▶ **INSTRUCTIONS TO FOLLOW**
Copy out the records word for word, starting at the line that contains "You are a GUI" and ending at the line that contains "click(169, 68)", with both of those lines included. Leave the pictures out of your copy.

▶ **PROVIDED MATERIAL**

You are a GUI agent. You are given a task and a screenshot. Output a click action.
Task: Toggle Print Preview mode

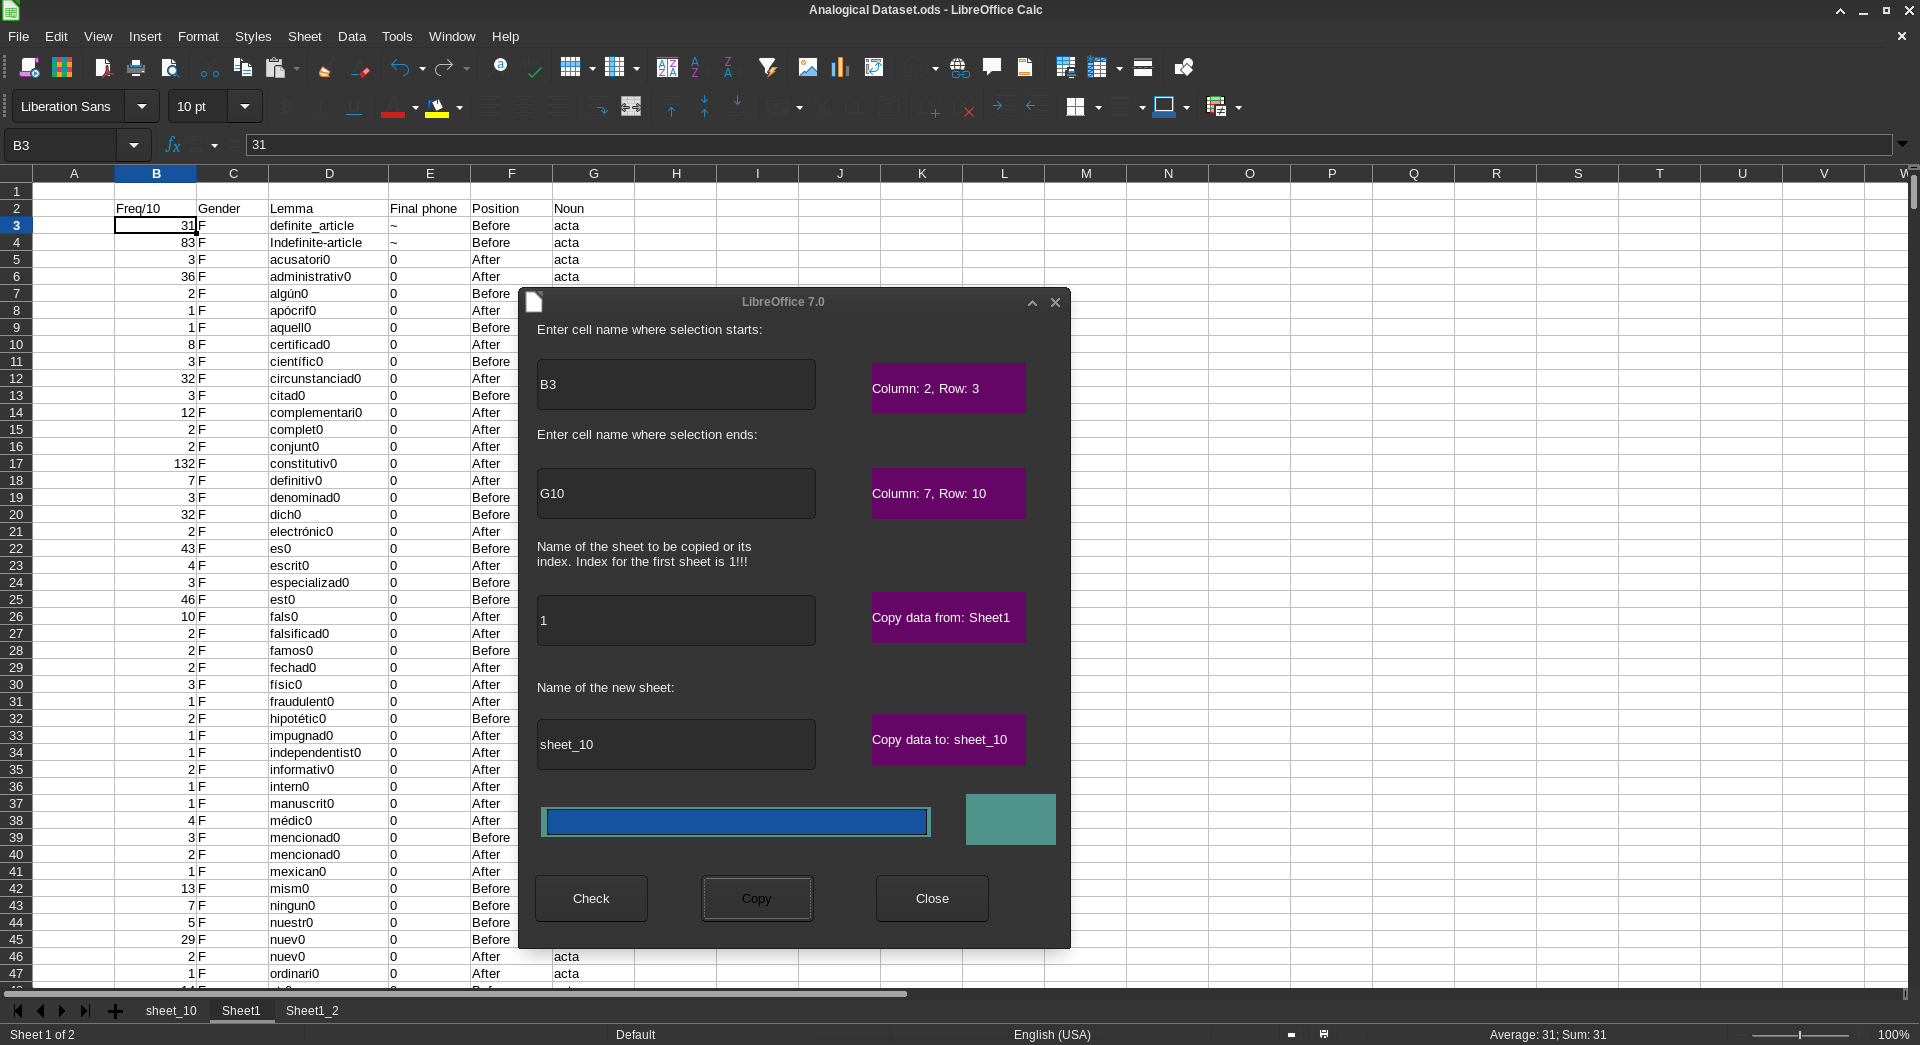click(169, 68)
...
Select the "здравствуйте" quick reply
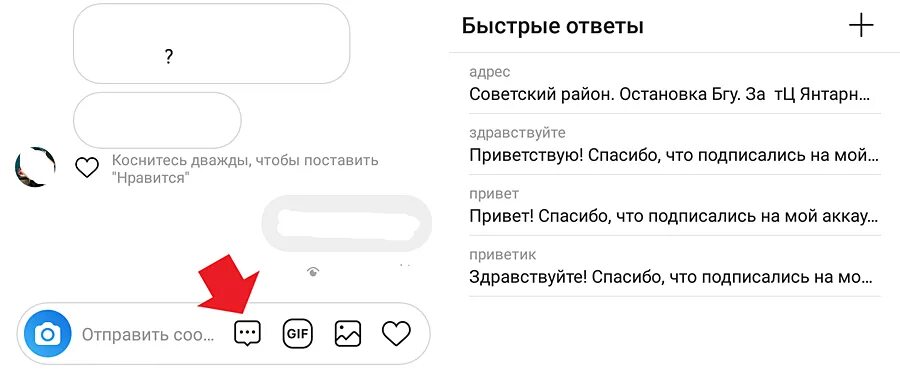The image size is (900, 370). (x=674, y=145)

▶ **WRITTEN SOLUTION**
You are a GUI agent. You are given a task and a screenshot. Output a click action.
Task: Toggle Print Preview mode

click(169, 68)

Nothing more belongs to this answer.